• _Set exercise_
Swap "Screen dimensions" for "Display size" in the records below, changing nothing else. Leave the pictures out of your answer.

== == ==

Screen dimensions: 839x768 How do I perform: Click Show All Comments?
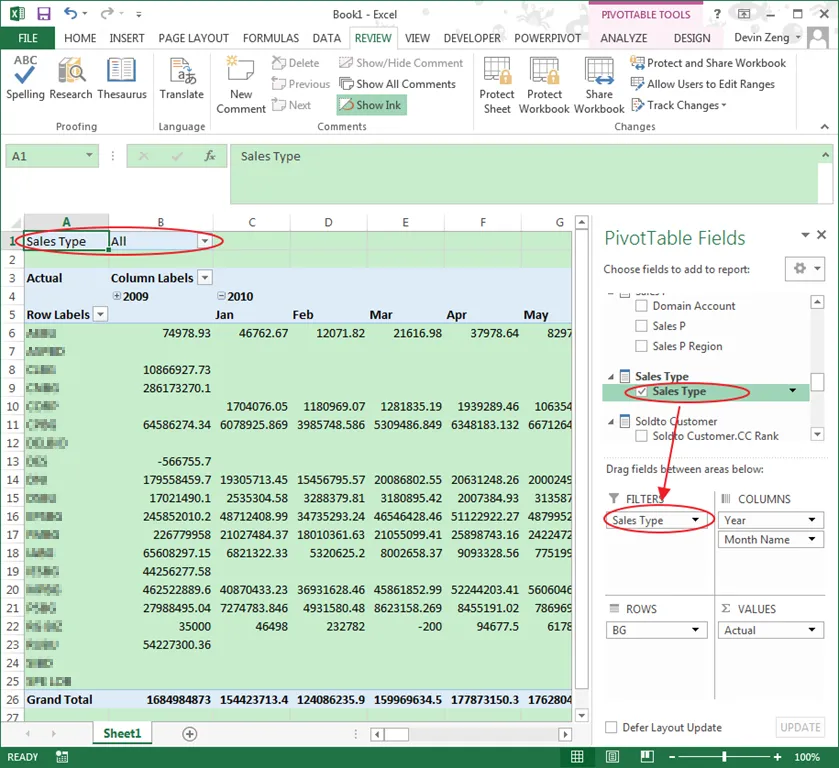tap(398, 84)
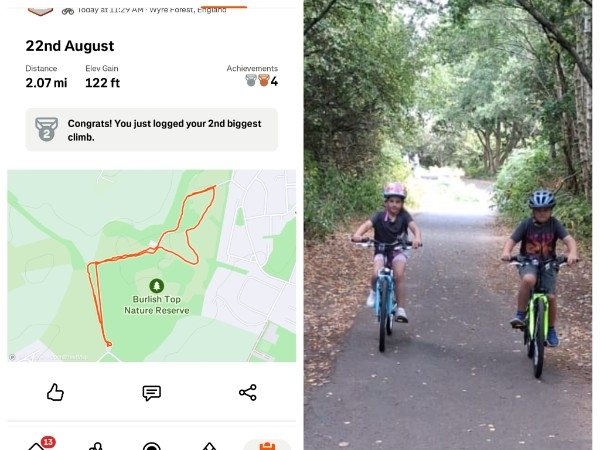The width and height of the screenshot is (600, 450).
Task: Open the highlighted orange You tab
Action: [267, 445]
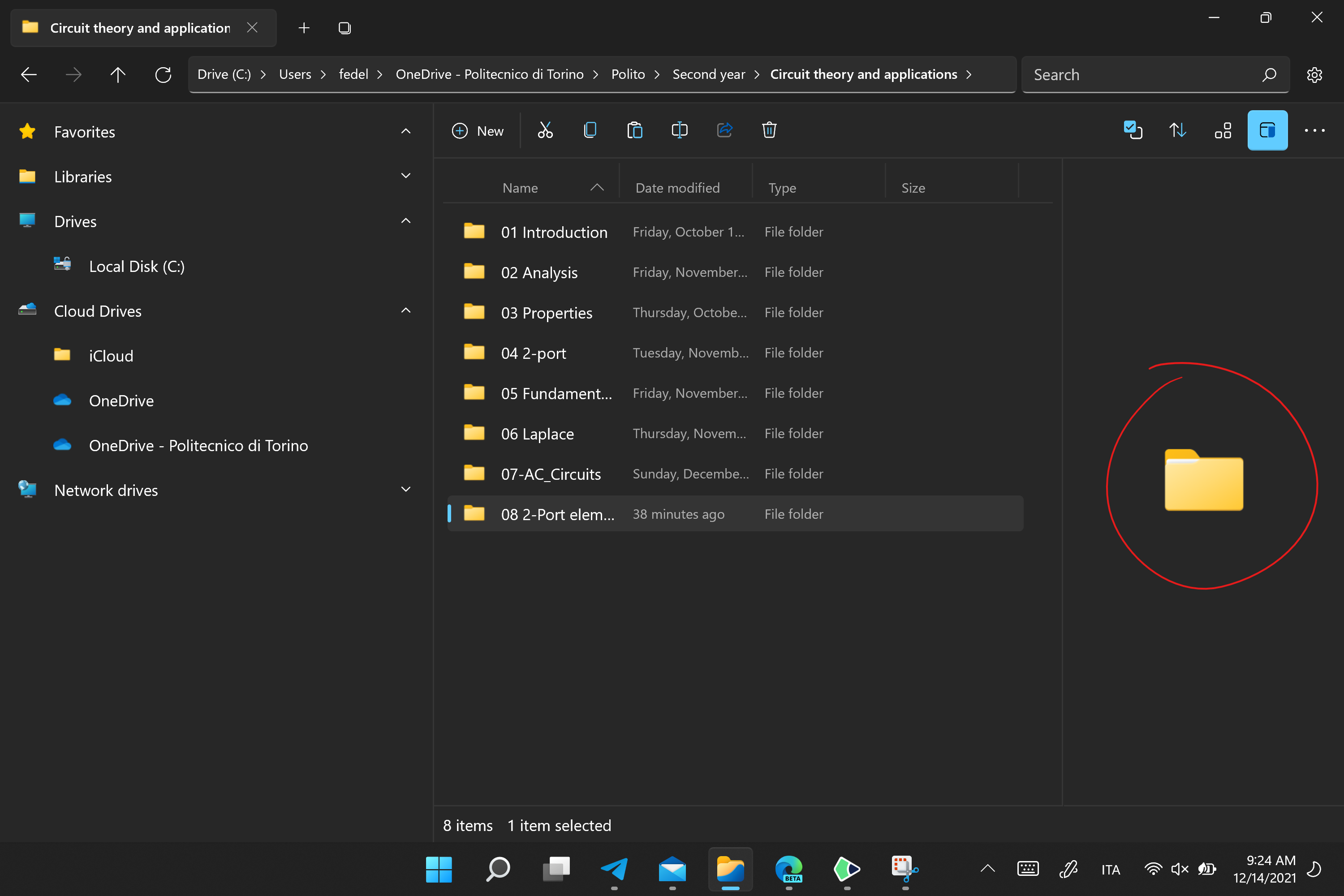Collapse the Cloud Drives section
The image size is (1344, 896).
(x=406, y=310)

== == ==

• _Finished answer_
Display size: 839x768 How do I perform: Click Show All Comments?
tap(398, 84)
The width and height of the screenshot is (600, 450).
Task: Open the highlighted orange You tab
Action: [267, 445]
Collapse the Cloud Drives section
The image size is (1344, 896).
(x=406, y=310)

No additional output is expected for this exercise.